Outside of turkey and cranberry sauce, state legislators may have trouble coming up with things to be thankful for this year. A nasty, raging speaker’s race has put pressure on just about everyone. The latest budget gap estimates are well over $25 billion. Redistricting may pit Republicans against one another as everyone seeks to create safer districts.
But lo and behold, the State Board of Education—defenders of all things American—came up with a gift sure to bring a Legislative smile. The board is sending almost $2 billion to the Legislature, an almost-unheard-of 4.2 percent rate of return. Good news from the state board is rare enough, but wait, there’s more!
The board’s only major demand is that the Legislature use at least some of the windfall to buy textbooks for schools, textbooks that incorporate the latest curriculum standards.
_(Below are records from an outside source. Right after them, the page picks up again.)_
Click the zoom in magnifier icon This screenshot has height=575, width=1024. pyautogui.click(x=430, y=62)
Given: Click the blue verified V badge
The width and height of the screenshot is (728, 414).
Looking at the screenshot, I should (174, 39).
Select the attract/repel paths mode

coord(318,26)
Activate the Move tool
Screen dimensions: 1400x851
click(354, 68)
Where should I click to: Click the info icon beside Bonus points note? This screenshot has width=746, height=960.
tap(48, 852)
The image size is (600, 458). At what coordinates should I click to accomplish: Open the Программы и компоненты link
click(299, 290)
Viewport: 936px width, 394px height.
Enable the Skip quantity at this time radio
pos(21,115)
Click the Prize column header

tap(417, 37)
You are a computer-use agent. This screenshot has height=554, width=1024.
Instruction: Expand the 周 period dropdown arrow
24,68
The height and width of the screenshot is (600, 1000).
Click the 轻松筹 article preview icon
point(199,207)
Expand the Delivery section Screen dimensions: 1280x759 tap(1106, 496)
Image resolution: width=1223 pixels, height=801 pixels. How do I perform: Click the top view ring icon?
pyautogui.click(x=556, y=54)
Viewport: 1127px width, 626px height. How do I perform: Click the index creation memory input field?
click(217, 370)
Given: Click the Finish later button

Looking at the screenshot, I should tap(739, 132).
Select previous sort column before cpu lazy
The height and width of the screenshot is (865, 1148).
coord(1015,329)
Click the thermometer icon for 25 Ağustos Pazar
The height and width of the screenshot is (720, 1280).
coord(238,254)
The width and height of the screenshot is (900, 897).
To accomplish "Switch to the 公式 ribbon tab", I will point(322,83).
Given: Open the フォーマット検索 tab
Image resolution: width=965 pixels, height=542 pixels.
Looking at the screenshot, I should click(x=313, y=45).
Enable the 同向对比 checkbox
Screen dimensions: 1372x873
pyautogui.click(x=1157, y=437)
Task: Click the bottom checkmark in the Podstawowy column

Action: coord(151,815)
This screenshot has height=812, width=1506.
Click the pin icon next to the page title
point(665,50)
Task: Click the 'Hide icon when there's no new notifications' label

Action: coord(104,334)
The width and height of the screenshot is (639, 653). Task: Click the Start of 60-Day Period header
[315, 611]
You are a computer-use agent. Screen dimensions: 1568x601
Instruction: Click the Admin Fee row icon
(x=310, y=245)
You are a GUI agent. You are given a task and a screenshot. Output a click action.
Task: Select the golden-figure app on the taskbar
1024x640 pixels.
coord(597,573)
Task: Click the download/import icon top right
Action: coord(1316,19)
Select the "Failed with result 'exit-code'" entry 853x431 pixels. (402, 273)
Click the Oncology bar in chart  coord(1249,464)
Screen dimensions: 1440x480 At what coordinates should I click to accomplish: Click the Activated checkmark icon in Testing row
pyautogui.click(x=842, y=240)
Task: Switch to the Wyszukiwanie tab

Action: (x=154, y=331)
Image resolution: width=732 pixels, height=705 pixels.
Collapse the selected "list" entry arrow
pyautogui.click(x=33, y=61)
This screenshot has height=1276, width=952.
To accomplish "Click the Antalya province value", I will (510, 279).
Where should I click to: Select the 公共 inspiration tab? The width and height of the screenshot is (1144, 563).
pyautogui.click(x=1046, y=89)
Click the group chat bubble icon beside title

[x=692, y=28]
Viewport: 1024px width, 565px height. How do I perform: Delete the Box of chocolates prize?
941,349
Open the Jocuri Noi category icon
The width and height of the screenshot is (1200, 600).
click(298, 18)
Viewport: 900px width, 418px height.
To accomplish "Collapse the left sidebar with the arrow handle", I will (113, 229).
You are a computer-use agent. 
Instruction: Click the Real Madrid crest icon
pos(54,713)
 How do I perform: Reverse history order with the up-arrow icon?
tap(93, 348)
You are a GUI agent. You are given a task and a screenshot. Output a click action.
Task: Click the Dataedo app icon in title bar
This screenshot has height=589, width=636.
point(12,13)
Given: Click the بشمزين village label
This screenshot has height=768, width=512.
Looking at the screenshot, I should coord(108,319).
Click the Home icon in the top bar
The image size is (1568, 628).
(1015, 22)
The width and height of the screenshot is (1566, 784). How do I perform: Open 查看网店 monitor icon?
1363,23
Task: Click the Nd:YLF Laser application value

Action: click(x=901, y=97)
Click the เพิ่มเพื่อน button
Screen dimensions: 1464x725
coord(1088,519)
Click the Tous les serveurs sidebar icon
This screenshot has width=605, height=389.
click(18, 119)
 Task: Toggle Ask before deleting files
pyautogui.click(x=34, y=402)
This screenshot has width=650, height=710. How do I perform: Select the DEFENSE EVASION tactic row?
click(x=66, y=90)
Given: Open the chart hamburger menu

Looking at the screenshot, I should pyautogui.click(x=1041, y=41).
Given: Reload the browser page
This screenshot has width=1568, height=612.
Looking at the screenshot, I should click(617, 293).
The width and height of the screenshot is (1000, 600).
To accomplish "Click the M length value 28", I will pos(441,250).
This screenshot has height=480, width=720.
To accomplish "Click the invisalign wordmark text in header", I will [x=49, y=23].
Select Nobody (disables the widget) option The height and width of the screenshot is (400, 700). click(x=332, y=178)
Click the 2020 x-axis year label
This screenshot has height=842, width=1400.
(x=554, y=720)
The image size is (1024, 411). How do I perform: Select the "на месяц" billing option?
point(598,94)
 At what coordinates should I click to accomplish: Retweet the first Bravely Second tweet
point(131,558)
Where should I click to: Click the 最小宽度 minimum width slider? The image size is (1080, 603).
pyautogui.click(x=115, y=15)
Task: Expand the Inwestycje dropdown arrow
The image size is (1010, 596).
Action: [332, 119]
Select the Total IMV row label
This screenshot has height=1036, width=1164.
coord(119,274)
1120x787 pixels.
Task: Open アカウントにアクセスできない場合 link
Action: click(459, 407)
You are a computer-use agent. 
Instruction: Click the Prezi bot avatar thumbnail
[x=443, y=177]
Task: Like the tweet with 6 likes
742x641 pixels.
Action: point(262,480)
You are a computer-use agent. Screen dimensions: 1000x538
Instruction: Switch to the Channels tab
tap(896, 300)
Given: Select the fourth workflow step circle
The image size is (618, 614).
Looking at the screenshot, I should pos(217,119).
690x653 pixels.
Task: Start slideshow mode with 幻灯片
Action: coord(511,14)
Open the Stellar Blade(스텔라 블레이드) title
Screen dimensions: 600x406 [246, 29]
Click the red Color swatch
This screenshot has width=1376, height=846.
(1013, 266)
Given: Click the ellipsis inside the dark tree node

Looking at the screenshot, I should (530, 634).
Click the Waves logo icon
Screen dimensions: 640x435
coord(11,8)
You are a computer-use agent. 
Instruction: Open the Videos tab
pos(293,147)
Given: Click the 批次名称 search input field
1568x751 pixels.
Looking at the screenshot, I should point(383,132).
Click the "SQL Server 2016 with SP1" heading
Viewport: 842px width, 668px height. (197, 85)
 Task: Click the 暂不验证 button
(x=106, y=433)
The normal schedule for buying books would dictate that schools should receive new supplies in English/Language Arts and English-as-a-Second-Language, as well as pre-k materials.
But with the budget this tight, there’s no guarantee the funds will buy all the books, even though publishers have already produced most of them. The Legislature could opt to use the money to fund schools’ basic operations through formula funding. They could also only fund a portion of the books. Both strategies would free up general revenue and help the legislators balance other parts of the budget.
“How come we can’t get some type of commitment to pay for textbooks?” David Bradley asked before the meeting even started.
Robert Scott, the state’s Education Commissioner, has promised a letter to the legislature which would outline just how many textbook materials he could purchase with various amounts of money.
The board’s demands are all the more reasonable when you consider that students will get tested on the materials in these new textbooks starting next year. Thanks to a school reform bill last session, HB 3, the Texas Education Agency will begin implementing the new STAR tests, meant to be a more helpful testing system. But if schools can’t adequately prepare kids for the tests, it’s hard to see how the system will work.
The board has already cut corners on science textbooks. Rather than ordering a new set of books with the state’s latest standards, they are commissioning “supplemental materials” to fill in the gaps between the old books and new standards.
So maybe this windfall $2 billion isn’t something to be thankful for. But a moderate State Board making reasonable demands is nothing short of a miracle.